Alors, celle qui se tournait, désespérément, vers le bras vengeur de notre société afin qu’il punisse durement le(s) responsable(s) de ses tourments et qui n’est pas reconnue (car c’est bien cela le problème du jugement : la reconnaissance du justiciable, à la hauteur du dommage qu’il estime avoir subit) se pose alors des questions : « Quelle est la place de la victime dans cet appareil judiciaire qui manque cruellement d’humanité ? ». « Pourquoi le criminel est-il mieux défendu ? Pourquoi, apparemment, jouit-il de plus de droits ? » « Pourquoi une telle clémence ? ». « Quelle est la logique de ces juges, de ces magistrats ? » « Une, deux, trois années de réclusion pour un meurtre, ou une tentative d’assassinat. La vie humaine vaut-elle si peu… ? »
Selon Francine Lemaître, la Justice ne lui a pas rendu justice.
Dans le cas de cette femme, qui pour la première fois de sa vie, se trouvait confrontée au système judiciaire, et aux représentants des valeurs qu’ils incarnent (elle qui s’était forgée une image romantique du juste et du bien) a vécu l’expérience d’une réalité décevante, et au bout du compte de la désillusion. Une désillusion qui, dans un premier temps, la plonge dans le désespoir. Est il possible, après ce qu’elle a subit, qu’elle soit si peu considérée ? Les faits sont pourtant graves. Son ex-mari a tenté de la tuer. A l’heure qu’il est, elle devrait être morte. Et elle constate, avec indignation, que l’on accorde plus de considération à son bourreau qu’à elle-même. Lui, on l’écoute, on le défend correctement, on lui trouve des circonstances atténuantes, on l’encadre. Alors, le désespoir de Francine Lemaître va se transformer en une colère légitime. Une colère qui lui donne la force de s’exprimer, de parler, de dire sa souffrance, encore et encore, surtout à ceux qui refusent de l’entendre, à ceux qui préfèrent se boucher les oreilles. Elle ne veut pas que ce qu’elle a vécu soit banalisé et passe pour un simple incident de parcourt.

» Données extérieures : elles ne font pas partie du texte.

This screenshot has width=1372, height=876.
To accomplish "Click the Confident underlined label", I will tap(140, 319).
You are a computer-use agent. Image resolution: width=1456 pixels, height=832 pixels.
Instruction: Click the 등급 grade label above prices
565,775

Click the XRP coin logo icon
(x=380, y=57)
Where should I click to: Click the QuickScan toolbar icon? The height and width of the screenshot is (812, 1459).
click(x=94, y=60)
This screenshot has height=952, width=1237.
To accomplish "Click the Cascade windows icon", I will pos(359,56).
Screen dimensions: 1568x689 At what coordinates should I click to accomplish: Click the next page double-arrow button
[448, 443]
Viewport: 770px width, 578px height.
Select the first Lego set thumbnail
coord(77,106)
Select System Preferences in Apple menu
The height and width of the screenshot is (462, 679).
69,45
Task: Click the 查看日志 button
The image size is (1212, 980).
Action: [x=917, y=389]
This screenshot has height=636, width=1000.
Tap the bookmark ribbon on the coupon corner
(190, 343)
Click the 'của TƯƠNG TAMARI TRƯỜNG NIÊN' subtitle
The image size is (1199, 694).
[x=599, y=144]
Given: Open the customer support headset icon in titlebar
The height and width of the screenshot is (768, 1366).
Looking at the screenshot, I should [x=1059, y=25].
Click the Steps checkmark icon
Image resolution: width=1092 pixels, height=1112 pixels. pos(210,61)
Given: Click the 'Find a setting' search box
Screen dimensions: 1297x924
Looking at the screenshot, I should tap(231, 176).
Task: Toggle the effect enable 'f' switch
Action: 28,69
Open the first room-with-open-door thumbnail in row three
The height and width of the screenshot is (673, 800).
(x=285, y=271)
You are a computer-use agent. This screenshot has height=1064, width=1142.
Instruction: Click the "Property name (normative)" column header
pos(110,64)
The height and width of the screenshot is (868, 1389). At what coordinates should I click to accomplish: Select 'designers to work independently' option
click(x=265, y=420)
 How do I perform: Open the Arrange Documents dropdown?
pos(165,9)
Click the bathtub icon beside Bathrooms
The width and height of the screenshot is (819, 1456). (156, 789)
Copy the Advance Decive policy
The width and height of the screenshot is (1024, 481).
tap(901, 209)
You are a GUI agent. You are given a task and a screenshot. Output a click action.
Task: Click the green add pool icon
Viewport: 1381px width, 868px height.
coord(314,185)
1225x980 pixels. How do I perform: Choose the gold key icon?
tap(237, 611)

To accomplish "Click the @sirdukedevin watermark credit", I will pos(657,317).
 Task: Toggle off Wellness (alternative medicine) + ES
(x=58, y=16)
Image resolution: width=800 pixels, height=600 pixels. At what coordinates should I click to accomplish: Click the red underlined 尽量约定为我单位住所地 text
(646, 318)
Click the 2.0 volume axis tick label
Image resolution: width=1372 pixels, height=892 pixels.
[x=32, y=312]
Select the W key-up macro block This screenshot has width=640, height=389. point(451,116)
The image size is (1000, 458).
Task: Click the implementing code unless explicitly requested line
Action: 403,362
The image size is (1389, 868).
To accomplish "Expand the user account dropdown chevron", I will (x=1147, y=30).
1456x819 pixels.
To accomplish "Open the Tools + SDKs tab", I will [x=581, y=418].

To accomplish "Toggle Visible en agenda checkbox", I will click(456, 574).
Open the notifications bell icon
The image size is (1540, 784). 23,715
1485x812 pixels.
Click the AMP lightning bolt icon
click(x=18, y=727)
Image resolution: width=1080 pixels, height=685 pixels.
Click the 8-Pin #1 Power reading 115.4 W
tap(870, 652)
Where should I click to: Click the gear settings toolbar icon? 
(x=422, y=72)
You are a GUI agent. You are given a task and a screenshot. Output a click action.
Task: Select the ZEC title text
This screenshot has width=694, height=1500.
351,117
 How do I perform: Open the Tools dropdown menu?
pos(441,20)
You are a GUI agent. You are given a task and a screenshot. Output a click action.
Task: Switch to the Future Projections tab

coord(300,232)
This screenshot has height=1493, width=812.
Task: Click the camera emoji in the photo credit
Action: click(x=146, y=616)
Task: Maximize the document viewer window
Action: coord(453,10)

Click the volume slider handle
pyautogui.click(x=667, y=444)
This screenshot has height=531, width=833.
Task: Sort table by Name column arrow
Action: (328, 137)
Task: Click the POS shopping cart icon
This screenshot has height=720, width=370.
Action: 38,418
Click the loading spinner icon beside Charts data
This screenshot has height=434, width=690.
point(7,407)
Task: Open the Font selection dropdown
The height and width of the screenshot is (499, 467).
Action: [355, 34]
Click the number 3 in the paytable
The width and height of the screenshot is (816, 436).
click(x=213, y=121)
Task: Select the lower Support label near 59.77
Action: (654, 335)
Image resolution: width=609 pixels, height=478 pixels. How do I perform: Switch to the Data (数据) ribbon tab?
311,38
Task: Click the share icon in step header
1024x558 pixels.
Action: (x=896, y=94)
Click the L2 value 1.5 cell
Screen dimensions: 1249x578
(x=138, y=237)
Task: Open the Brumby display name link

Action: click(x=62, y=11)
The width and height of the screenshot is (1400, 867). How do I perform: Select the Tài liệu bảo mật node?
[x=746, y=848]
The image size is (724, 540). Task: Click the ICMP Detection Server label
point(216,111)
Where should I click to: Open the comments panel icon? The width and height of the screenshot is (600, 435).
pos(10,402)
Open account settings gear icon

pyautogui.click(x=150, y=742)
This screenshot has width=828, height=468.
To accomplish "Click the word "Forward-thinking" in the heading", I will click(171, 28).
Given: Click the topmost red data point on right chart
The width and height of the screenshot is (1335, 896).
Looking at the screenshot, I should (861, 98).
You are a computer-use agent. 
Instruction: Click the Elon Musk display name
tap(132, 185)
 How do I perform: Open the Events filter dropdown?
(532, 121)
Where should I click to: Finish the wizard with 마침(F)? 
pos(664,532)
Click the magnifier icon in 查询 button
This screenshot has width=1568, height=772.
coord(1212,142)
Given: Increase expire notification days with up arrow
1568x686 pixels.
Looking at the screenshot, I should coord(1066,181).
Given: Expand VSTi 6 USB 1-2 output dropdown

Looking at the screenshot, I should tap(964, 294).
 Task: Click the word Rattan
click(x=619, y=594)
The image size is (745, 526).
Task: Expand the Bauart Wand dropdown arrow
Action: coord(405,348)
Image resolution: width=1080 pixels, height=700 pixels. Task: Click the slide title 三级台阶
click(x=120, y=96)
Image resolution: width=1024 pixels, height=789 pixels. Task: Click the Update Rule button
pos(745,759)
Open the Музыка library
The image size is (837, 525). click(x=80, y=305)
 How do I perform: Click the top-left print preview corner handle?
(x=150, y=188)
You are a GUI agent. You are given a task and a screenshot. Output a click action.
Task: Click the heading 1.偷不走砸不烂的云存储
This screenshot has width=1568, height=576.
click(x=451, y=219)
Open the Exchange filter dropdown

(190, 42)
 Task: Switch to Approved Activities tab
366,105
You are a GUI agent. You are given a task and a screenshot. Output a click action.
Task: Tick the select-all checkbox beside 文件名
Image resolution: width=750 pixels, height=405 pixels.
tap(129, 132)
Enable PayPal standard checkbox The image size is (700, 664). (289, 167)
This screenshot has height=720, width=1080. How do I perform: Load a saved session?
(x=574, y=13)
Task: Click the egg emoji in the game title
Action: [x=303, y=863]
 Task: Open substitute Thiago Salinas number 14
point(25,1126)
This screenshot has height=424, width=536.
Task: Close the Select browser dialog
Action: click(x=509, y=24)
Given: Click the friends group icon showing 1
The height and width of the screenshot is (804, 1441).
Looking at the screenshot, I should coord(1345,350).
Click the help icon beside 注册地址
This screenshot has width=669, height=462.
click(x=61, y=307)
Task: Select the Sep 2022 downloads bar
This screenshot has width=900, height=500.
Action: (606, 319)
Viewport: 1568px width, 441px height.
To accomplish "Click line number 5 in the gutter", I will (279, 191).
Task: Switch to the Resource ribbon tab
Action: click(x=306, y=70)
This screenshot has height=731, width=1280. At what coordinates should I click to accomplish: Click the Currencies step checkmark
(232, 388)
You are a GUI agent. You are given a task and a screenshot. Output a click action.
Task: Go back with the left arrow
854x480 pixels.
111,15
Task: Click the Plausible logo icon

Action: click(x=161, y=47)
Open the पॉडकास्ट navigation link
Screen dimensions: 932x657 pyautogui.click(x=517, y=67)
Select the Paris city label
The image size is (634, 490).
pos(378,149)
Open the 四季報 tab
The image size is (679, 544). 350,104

Son histoire pourrait être, malheureusement, la vôtre, ou celle de milliers de femmes. Il suffit d’ouvrir son journal : la rubrique des faits divers témoigne, quotidiennement, de violences faites à des femmes par leurs maris, leurs conjoints (c’est-à-dire, en principe, par les personnes qui les aiment le plus et qui sont sensées les protéger).En Belgique, septante femmes, chaque année, perdent la vie à la suite de violences conjugales. Cent quarante dossiers sont ouverts, par jour, dans notre pays. La majorité des affaires qui aboutissent finalement devant les tribunaux, se trouvent d’emblée requalifiées de crimes passionnels. En ce qui concerne l’affaire Lemaître, si, effectivement, il est question de passion, on est loin de l’amour qui pousse un homme à sacrifier son épouse plutôt que de la perdre, on est loin de ce sentiment magnifique auquel on voudrait rattacher les actes de vengeance d’un homme en colère, bafoué dans sa virilité, humilié d’avoir été quitté par une femme qu’il croyait dominer, qu’il pensait définitivement soumise. On est dans une expédition punitive qui a virée au drame.